Uma lona tensionada nos quatro cantos do espaço filtra a luz da sala, assim como as telhas acima dela. Um desenho diretamente sobre as paredes dinamiza as relações com o espaço, pela sequência de fios de palha sobre as paredes. Dois guarda-chuvas de veludo - usados por vendedores ambulantes como display para brincos ou outras mercadorias - replicam esse desenho. Em uma caixa de madeira usada para o transporte de frutas foi encaixada uma cabaça, enquanto em outras, os desenhos impressos na embalagem são, na verdade, pinturas que mimetizam o resultado da impressão industrial. 

Há algo como um mise en abyme1 na exposição “Litro por Kilo”, resultado da parceria entre Mano Penalva (Salvador, 1987) e Rodrigue Mouchez (Le Chesnay, 1987). Longe de alguma profundidade psicológica ou de uma narrativa que se desdobra infinitamente, por trás da mercadoria encontramos outra mercadoria, dentro do invólucro, encontramos outro invólucro, com funções, materialidades e valores análogos uns aos outros. Por exemplo, na loja de telhas, provavelmente vamos encontrar lonas, nos mercados populares em que compramos caixas de frutas, provavelmente há cabaças, assim por diante. Litro por Kilo, nesse sentido, é um título eloquente para pensarmos a permutabilidade de funções e valores que os objetos adquirem no mercado em geral - além da sugestão de troca das mesmas quantidades entre líquidos e sólidos, o título ecoa as ofertas e chamadas de ambulantes como “três por dez, dois por cinco” em uma equivalência incerta. 

O modo de expor esses trabalhos também replica sua disposição nos mercados. A exposição parece uma situação propícia para que essas soluções temporárias ganhem interesse por si só, alinhando a história e os usos sociais dos materiais, objetos, formas e displays de mercados populares e vendedores informais a algum rigor formal, no qual as relações entre cores, texturas, e espacialidades tentam dar alguma ordem e autonomia para esses materiais. Podemos dizer que nas práticas de Penalva e Mouchez há uma permutação entre a atividade dos comerciantes informais e a do artista, em que negociações, sociabilidade e comunicação são partes centrais do trabalho, com suas devidas diferenças e riscos de fetichização no circuito artístico desse tipo de ação. Se os valores podem ser negociados e as mercadorias e atividades trocadas de acordo com suas contingências, o que determina a mínima estabilidade do processo? Como se definem os valores? 

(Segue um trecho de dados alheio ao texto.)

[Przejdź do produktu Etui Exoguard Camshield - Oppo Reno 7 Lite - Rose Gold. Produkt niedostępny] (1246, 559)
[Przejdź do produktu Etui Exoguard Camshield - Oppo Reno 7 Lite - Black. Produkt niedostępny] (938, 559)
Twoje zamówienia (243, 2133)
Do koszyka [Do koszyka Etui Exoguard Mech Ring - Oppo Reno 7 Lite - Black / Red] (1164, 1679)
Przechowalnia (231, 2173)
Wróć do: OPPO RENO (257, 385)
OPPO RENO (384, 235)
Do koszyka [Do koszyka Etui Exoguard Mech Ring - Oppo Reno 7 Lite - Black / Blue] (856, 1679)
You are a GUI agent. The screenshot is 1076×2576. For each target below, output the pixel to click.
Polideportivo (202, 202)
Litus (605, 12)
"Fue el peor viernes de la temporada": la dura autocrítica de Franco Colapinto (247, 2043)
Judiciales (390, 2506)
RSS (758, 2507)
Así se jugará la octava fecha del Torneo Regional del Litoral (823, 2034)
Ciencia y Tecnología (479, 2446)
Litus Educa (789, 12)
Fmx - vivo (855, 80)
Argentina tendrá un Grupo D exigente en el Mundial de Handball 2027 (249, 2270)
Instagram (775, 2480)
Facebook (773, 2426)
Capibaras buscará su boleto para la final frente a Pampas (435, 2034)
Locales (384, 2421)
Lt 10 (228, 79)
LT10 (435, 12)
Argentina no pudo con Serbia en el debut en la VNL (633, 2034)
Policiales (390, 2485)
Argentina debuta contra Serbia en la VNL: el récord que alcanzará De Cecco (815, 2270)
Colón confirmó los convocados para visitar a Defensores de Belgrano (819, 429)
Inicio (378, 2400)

Parte das caixas usadas por Mouchez são apropriadas, parte são pintadas com guache e baseadas em imagens diversas, o que confere um aspecto ao mesmo tempo industrial e uma vibração própria dos procedimentos pictóricos às peças. Penalva usa materiais como lonas, plásticos e canos de PVC em composições que evocam diversos momentos da história da arte moderna, como os movimentos concretos. Quais as consequências em se replicar no contexto da arte os mesmos displays , materiais e objetos que encontramos no mercado? É possível extrair desse contexto alguma ambiguidade ou autocompreensão que deixe escapar pulsões, desejos ou contradições não completamente esquadrinhados? 

Os dois artistas também atuam na criação de espaços para experimentação, discussão e divulgação de arte - Mouchez criou o AGUAS em 2017 e Penalva é o fundador do Massapê projetos. Ambos ampliam suas possibilidades de atuações no circuito de arte e incentivam a difusão de projetos de seus interlocutores. Em alguma medida, essa prática deve reinformar seus trabalhos. A produção de ambos começa nos mercados e nas ruas e o ateliê não é mais o lugar privilegiado da formalização. De todo modo, a passagem entre o mercado e a exposição, entre a contingência dos objetos no mundo e a possibilidade de determos nossa atenção sobre suas características em um espaço e tempo isolados, podem ser o início de uma relação menos automática e mais ambígua com os dois campos.